Ada papan nama kecil di depan sana. Berisi nama dokter yang tengah bertugas. Pria bernama Arvin memang kerap kali ini tengah memeriksa seorang gadis yang tengah mengecek kesehatan giginya, meski mengenakan masker, ketampanan yang tersirat di wajahnya tak bisa diredam, alisnya yang tebal, hidungnya nampak kokoh, dengan sorot mata ramah terpancar.
Selain itu Arvin memang terkenal sebagai dokter gigi yang ramah. Bahkan tak jarang para gadis berkumpul hanya sekedar untuk mendekatinya, berpura-pura menjadi pasien agar bisa dekat.

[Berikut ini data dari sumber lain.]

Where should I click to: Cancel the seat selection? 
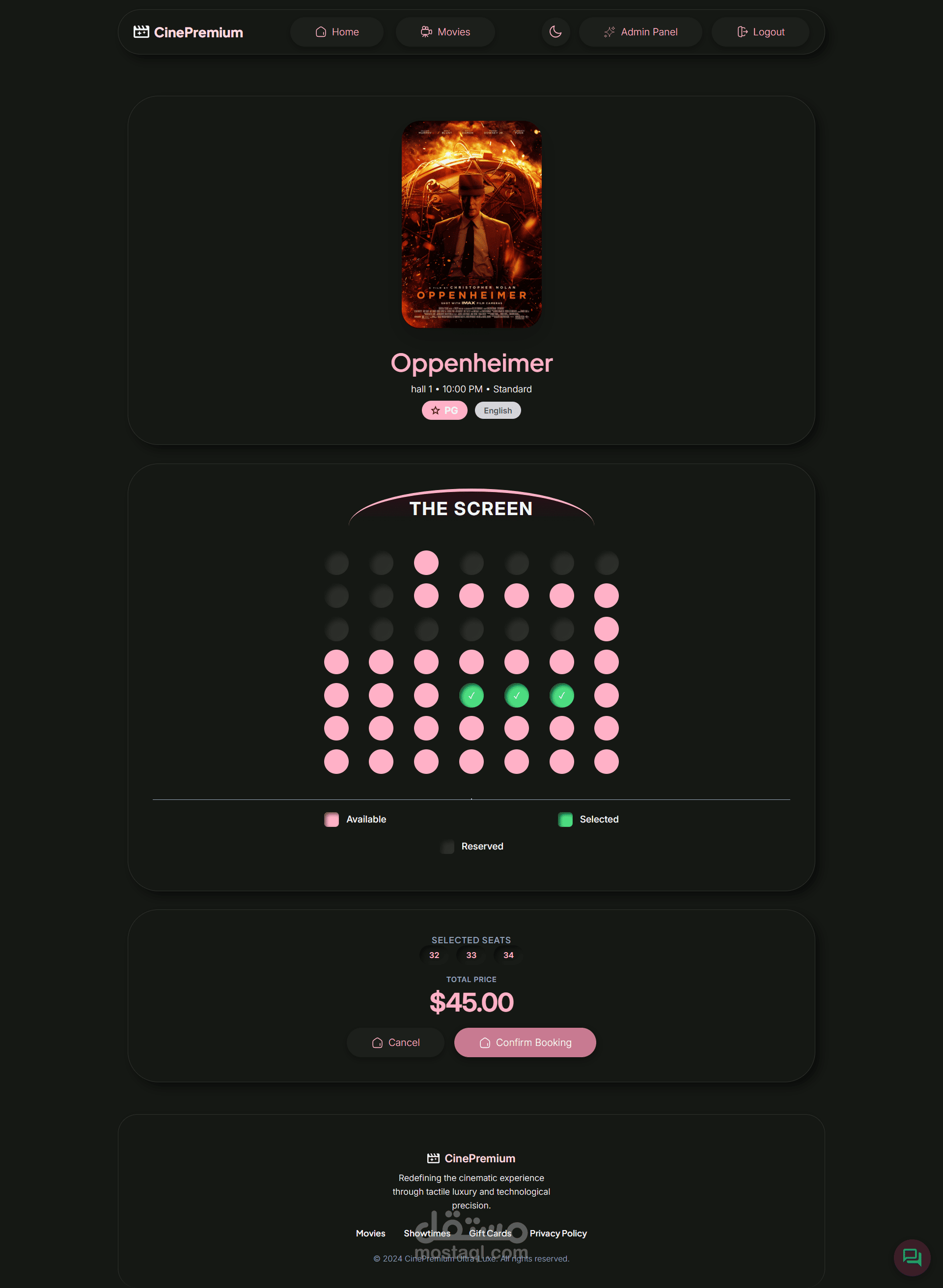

"Gigi Anda bagus Nona, jadi tidak perlu datang setiap minggu ke sini," kata Arvin pada seorang gadis yang memang hampir datang setiap ada dirinya. Biasanya masalah gigi banyak muncul pada pasien anak-anak. Sayangnya malah gadis dewasa yang kerap kali datang, anehnya mereka yang datang rata-rata memiliki gigi yang bagus, hingga tanpa melakukan perawatan apa pun.
Tapi aslinya tujuan asli mereka datang bukan untuk periksa, tapi demi mendapatkan hati dokter gigi tampan itu.
Rasanya tak jenuh jika bisa memandangi dokter tampan itu apalagi dari jarak dekat.
"Dokter boleh minta nomor teleponnya?" tanya salah seorang gadis dengan wajah malu-malu.
Arvin tak memikirkan kemungkinan dirinya akan digoda atau apa. Hingga ia hanya membalas dengan ramah.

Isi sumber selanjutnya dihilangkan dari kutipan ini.